On July 2, 2020, the U.S. Securities and Exchange Commission (the “SEC”) published its notice to solicit comments on Proposed FINRA Rule 3241 (the “Notice”).[1] This proposed rule change would allow registered persons[2] to be named as beneficiaries or appointed to positions of trust,[3] and states as follows:
“Proposed FINRA Rule 3241 would provide that a registered person must decline:
(1)
Being
named a beneficiary of a customer’s estate or receiving a bequest from a
customer’s estate upon learning of such status unless the registered
person provides written notice upon learning of such status and receives
written approval from the member firm prior to being named a beneficiary of a
customer’s estate or receiving a bequest from the customer’s estate; and
(2)
Being named as an executor or trustee or holding
a power of attorney or similar position for or on behalf of the customer unless:
a.
Upon learning of such status, the registered
person provides written notice and receives written approval from the member
firm prior to acting in such capacity or receiving any fees, assets, or other
benefit in relation acting in such capacity; and
b. The registered person does not derive financial gain from acting in such capacity other than from fees or other charges that are reasonable and customary for acting in such capacity.[4]”

Requirement: According to the text on Proposed FINRA Rule 3241, on what date did the SEC publish its notice soliciting comments on the rule?

Extracted material:
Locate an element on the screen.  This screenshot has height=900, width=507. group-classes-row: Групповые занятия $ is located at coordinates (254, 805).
--
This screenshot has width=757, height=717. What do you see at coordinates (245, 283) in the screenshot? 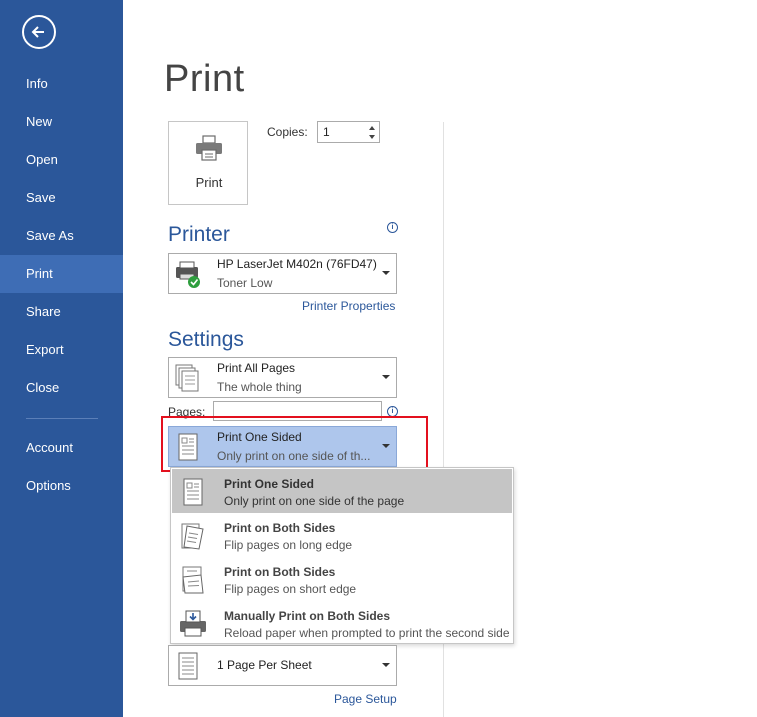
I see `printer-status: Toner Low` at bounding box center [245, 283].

Answer to the exercise: July 2, 2020